— BEGIN —

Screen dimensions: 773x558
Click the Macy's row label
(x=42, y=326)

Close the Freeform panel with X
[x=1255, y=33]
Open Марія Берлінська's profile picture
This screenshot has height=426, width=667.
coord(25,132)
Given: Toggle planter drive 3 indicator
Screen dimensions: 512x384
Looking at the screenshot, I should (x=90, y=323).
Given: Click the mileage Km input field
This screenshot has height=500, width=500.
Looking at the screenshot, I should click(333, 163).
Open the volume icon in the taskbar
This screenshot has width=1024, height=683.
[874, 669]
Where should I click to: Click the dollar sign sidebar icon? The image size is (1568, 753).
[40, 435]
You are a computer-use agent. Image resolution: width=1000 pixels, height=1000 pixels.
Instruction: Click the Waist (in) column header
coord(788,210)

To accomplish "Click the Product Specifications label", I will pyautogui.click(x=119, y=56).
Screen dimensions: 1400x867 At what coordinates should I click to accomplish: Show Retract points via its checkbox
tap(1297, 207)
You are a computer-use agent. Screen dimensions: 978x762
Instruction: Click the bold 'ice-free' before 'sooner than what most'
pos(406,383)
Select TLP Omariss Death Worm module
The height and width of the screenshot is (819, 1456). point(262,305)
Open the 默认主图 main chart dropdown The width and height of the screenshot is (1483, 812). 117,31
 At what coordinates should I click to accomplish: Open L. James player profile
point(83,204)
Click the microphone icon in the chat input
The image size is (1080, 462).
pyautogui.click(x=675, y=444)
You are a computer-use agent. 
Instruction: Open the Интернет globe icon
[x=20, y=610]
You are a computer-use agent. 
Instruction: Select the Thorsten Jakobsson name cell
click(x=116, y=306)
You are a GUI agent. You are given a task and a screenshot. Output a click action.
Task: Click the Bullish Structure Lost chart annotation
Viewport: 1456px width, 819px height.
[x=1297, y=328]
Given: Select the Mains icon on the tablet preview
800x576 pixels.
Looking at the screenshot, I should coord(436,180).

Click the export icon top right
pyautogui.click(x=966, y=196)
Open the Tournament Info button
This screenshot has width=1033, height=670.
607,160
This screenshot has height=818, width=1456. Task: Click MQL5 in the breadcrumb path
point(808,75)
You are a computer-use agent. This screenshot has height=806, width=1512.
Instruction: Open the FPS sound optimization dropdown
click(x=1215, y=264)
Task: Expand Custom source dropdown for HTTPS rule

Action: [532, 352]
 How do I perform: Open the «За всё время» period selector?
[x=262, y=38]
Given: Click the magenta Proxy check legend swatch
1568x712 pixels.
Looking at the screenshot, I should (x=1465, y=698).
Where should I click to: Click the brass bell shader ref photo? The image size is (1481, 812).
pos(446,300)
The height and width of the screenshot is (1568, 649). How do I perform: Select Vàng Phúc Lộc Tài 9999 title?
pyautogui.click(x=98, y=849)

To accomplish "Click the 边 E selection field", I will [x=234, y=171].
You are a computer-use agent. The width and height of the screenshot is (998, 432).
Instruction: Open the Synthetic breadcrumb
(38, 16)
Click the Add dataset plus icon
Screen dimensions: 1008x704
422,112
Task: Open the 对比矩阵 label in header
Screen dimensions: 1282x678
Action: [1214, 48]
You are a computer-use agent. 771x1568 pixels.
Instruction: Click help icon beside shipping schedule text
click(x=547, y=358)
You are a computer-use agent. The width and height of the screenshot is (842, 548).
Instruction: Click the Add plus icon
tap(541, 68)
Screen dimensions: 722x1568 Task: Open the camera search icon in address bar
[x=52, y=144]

— END —

_TASK REQUIREMENTS_. Write out all of the records above line for line, with no changes.

_OUTPUT_.
Screen dimensions: 773x558
Click the Macy's row label
(x=42, y=326)

Close the Freeform panel with X
[x=1255, y=33]
Open Марія Берлінська's profile picture
This screenshot has height=426, width=667.
coord(25,132)
Given: Toggle planter drive 3 indicator
Screen dimensions: 512x384
Looking at the screenshot, I should (x=90, y=323).
Given: Click the mileage Km input field
This screenshot has height=500, width=500.
Looking at the screenshot, I should click(333, 163).
Open the volume icon in the taskbar
This screenshot has width=1024, height=683.
[874, 669]
Where should I click to: Click the dollar sign sidebar icon? The image size is (1568, 753).
[40, 435]
You are a computer-use agent. Image resolution: width=1000 pixels, height=1000 pixels.
Instruction: Click the Waist (in) column header
coord(788,210)

To accomplish "Click the Product Specifications label", I will pyautogui.click(x=119, y=56).
Screen dimensions: 1400x867 At what coordinates should I click to accomplish: Show Retract points via its checkbox
tap(1297, 207)
You are a computer-use agent. Screen dimensions: 978x762
Instruction: Click the bold 'ice-free' before 'sooner than what most'
pos(406,383)
Select TLP Omariss Death Worm module
The height and width of the screenshot is (819, 1456). point(262,305)
Open the 默认主图 main chart dropdown The width and height of the screenshot is (1483, 812). 117,31
 At what coordinates should I click to accomplish: Open L. James player profile
point(83,204)
Click the microphone icon in the chat input
The image size is (1080, 462).
pyautogui.click(x=675, y=444)
You are a computer-use agent. 
Instruction: Open the Интернет globe icon
[x=20, y=610]
You are a computer-use agent. 
Instruction: Select the Thorsten Jakobsson name cell
click(x=116, y=306)
You are a GUI agent. You are given a task and a screenshot. Output a click action.
Task: Click the Bullish Structure Lost chart annotation
Viewport: 1456px width, 819px height.
[x=1297, y=328]
Given: Select the Mains icon on the tablet preview
800x576 pixels.
Looking at the screenshot, I should coord(436,180).

Click the export icon top right
pyautogui.click(x=966, y=196)
Open the Tournament Info button
This screenshot has width=1033, height=670.
607,160
This screenshot has height=818, width=1456. Task: Click MQL5 in the breadcrumb path
point(808,75)
You are a computer-use agent. This screenshot has height=806, width=1512.
Instruction: Open the FPS sound optimization dropdown
click(x=1215, y=264)
Task: Expand Custom source dropdown for HTTPS rule

Action: [532, 352]
 How do I perform: Open the «За всё время» period selector?
[x=262, y=38]
Given: Click the magenta Proxy check legend swatch
1568x712 pixels.
Looking at the screenshot, I should (x=1465, y=698).
Where should I click to: Click the brass bell shader ref photo? The image size is (1481, 812).
pos(446,300)
The height and width of the screenshot is (1568, 649). How do I perform: Select Vàng Phúc Lộc Tài 9999 title?
pyautogui.click(x=98, y=849)

To accomplish "Click the 边 E selection field", I will [x=234, y=171].
You are a computer-use agent. The width and height of the screenshot is (998, 432).
Instruction: Open the Synthetic breadcrumb
(38, 16)
Click the Add dataset plus icon
Screen dimensions: 1008x704
422,112
Task: Open the 对比矩阵 label in header
Screen dimensions: 1282x678
Action: [1214, 48]
You are a computer-use agent. 771x1568 pixels.
Instruction: Click help icon beside shipping schedule text
click(x=547, y=358)
You are a computer-use agent. The width and height of the screenshot is (842, 548).
Instruction: Click the Add plus icon
tap(541, 68)
Screen dimensions: 722x1568 Task: Open the camera search icon in address bar
[x=52, y=144]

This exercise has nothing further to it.